# 10 lb braid for bream and flathead setup???



## youngyaker (Jun 14, 2009)

gday all,

I was looking on ebay and there is spectra 10lb braid supposedly very thin in diameter, if so would this be any good for a bream setup to flathead setup..? 

Any feedback would be great, Thanks Dane


----------



## bungy (Jan 1, 2008)

Hi ya Dane
Mate i use Nitlon PE 6lb/10lb braid for flattys/brim ect no knots easy to cast and a blue colour.Havn't used any other brand so can only comment on this type so far..


----------



## dishley (Jan 20, 2009)

For flathead 10pd is perfect. When you get snagged on the bottom just wrap it around your hand a couple of times and pull. I'm using 10 pd at the moment and i'm really starting to think it's too big for bream. I'm stepping down to 6pd Braid. I only use 10pd braid as i'm normally chasing bass. Carry some 12pd leader on you if you find some good flatties. 
That being said i've caught big bream on my 10pd braid in summer, it's only during this winter period that i'm starting to have doubts.


----------



## kritter67 (May 17, 2009)

dishley said:


> For flathead 10pd is perfect. When you get snagged on the bottom just wrap it around your hand a couple of times and pull. I'm using 10 pd at the moment and i'm really starting to think it's too big for bream. I'm stepping down to 6pd Braid. I only use 10pd braid as i'm normally chasing bass. Carry some 12pd leader on you if you find some good flatties.
> That being said i've caught big bream on my 10pd braid in summer, it's only during this winter period that i'm starting to have doubts.


Tie on a long wind on leader of 6 lb to your 10lb main ,for spooky bream.


----------



## dishley (Jan 20, 2009)

That's what i do, just swap between 6 and 12pd long fluro leader.


----------



## mtfisho (May 30, 2009)

If its Pelagic dont bother.
Crap stuff mate. Get something like fireline or fins as there much better.
The pelagic junk just snaps after a few uses!

Mitch


----------



## youngyaker (Jun 14, 2009)

The 10lb line i was thinking of has a diameter of 0.12mm is that any good and the brand is spectra i think power pro.. and I'm now thinking 8lb powerpro braid or 8lb PEX braid what you guys thinkk.?

Also what knot would you use to tie braid line to the trace and how long would your trace be?

Thanks Dane


----------



## LoboLoco (Feb 1, 2008)

The 8lb sounds the go. For those low diameter lines, the double uni-knot works well for me. I usually go about 1.5 rod lengths for the leader, unless your throwing around poppers, if so make it short (3-4 ft) and stick with the 12lb, I have found that it gives you more control of the popper.

---*---

=== GIVEN REQUEST 1 ===
Answer these from the thread on braid:
(a) What diameter does youngyaker give for the 10lb line he was considering?
(b) Which knot does LoboLoco say works well for low diameter lines?
(c) What color is the Nitlon PE braid that bungy uses?
=== GIVEN REQUEST 2 ===
Print the stretch of the thread on braid from "If its Pelagic" through "you guys thinkk.?", copied without any changes.
Rely only on the thread on braid when answering.

=== GIVEN ENTRIES ===
---*---

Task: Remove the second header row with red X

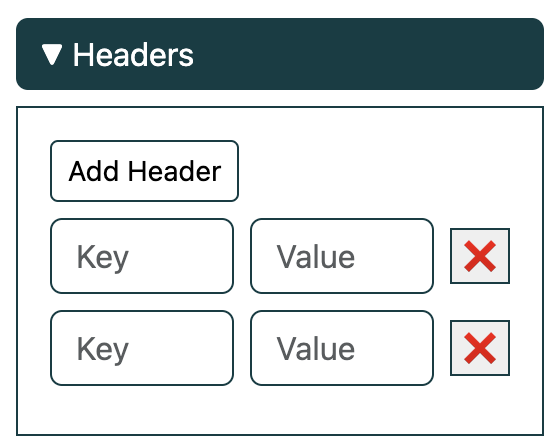Action: pyautogui.click(x=480, y=348)
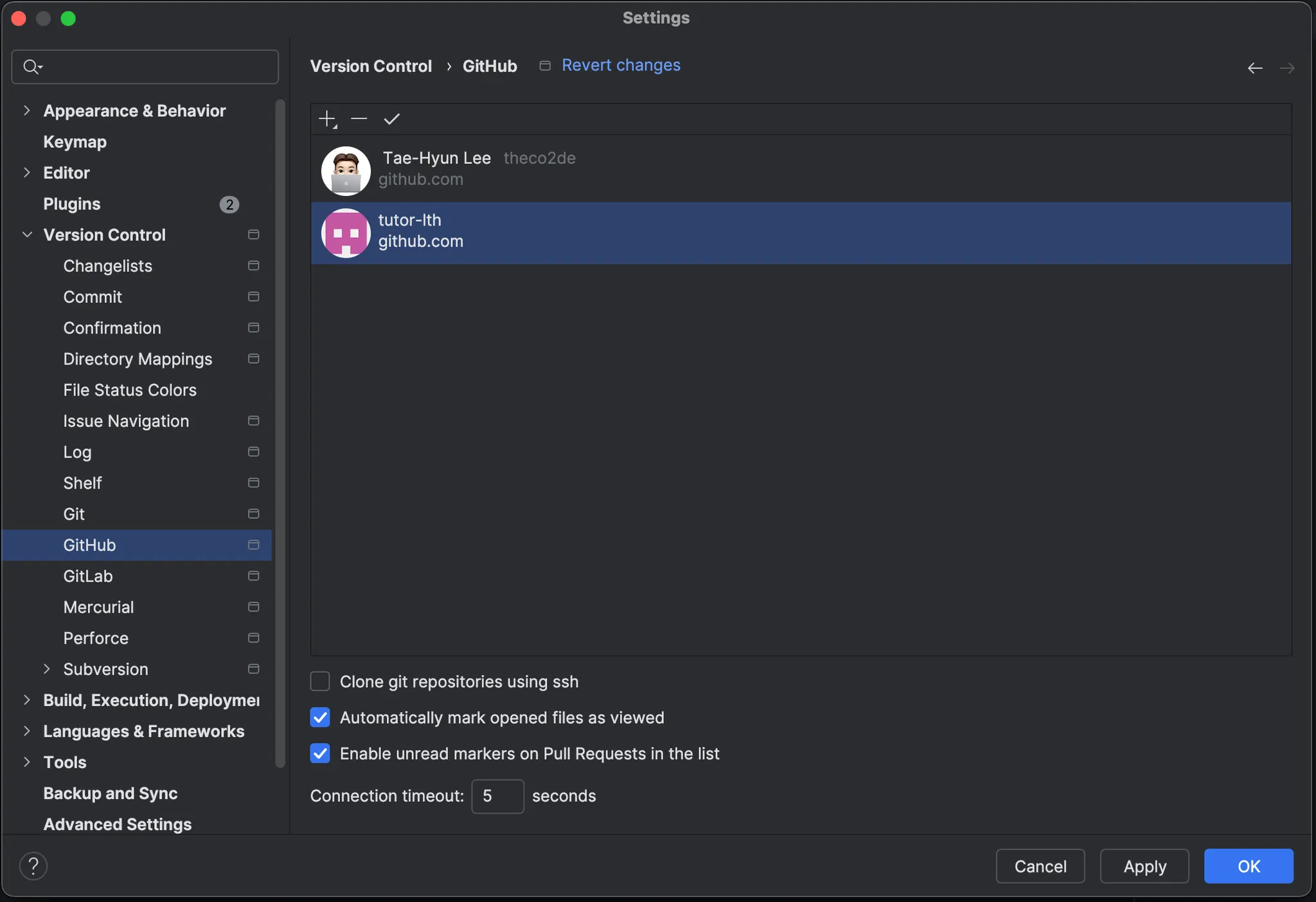Image resolution: width=1316 pixels, height=902 pixels.
Task: Expand the Subversion subtree
Action: point(46,669)
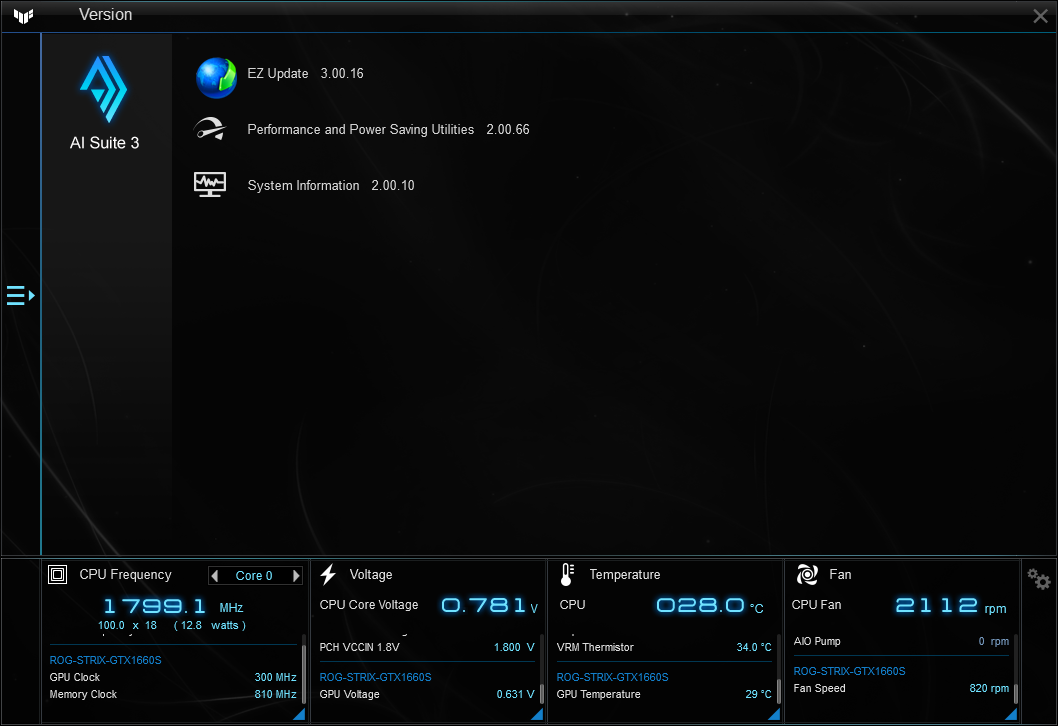Expand the Voltage panel corner triangle
Screen dimensions: 1058x726
(x=536, y=713)
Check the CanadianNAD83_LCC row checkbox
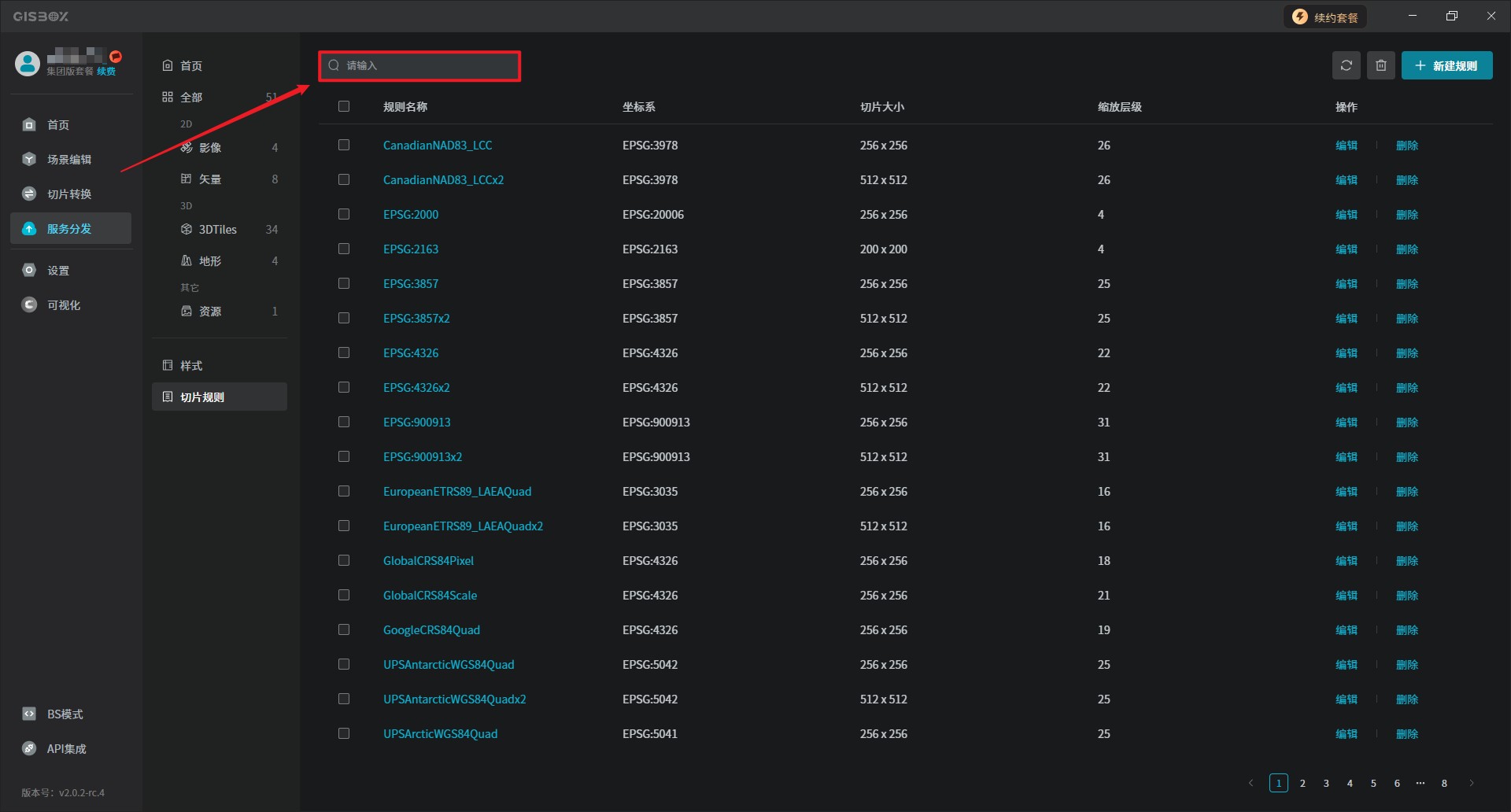The image size is (1511, 812). pyautogui.click(x=344, y=145)
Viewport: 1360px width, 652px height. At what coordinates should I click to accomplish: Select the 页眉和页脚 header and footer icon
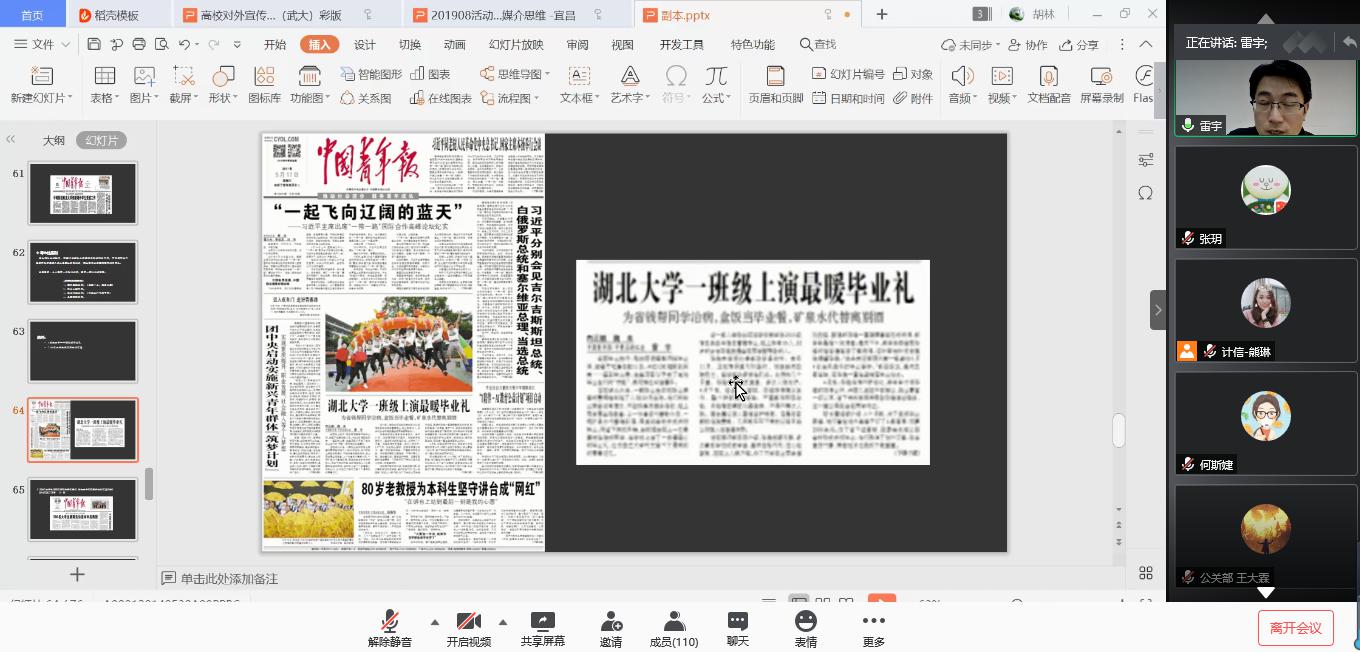[775, 77]
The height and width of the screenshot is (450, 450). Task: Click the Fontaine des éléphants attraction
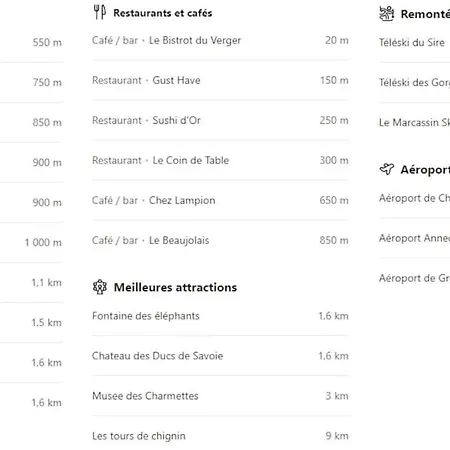pos(220,316)
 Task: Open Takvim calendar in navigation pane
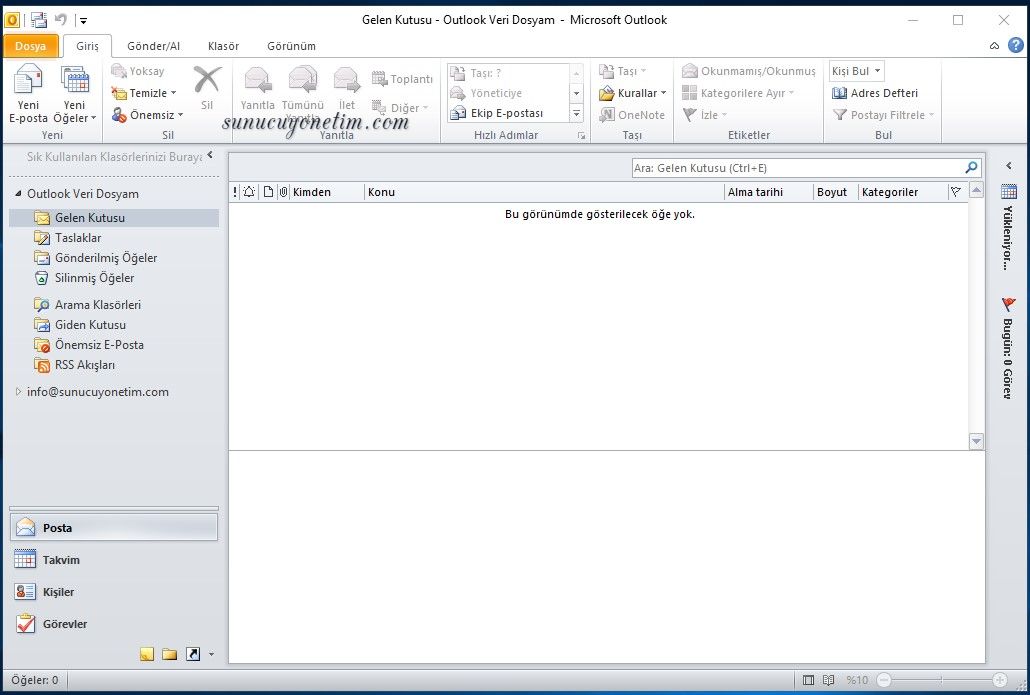60,560
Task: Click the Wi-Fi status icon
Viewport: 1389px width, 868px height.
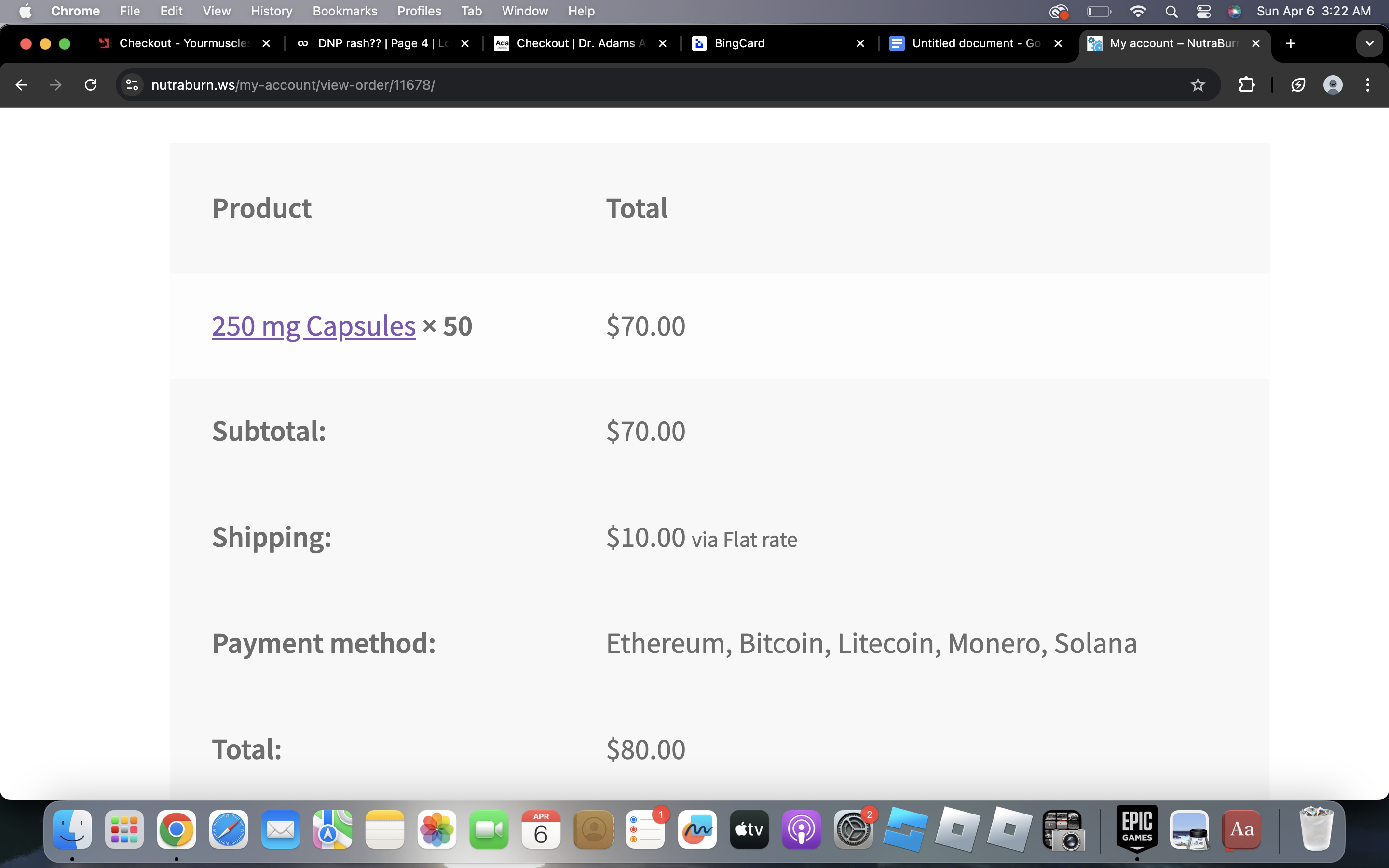Action: (1138, 11)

---*---

=== COMPLETE ANSWER 1 ===
(a) 0.12mm
(b) The double uni-knot
(c) Blue

=== COMPLETE ANSWER 2 ===
If its Pelagic dont bother.
Crap stuff mate. Get something like fireline or fins as there much better.
The pelagic junk just snaps after a few uses!

Mitch


----------



## youngyaker (Jun 14, 2009)

The 10lb line i was thinking of has a diameter of 0.12mm is that any good and the brand is spectra i think power pro.. and I'm now thinking 8lb powerpro braid or 8lb PEX braid what you guys thinkk.?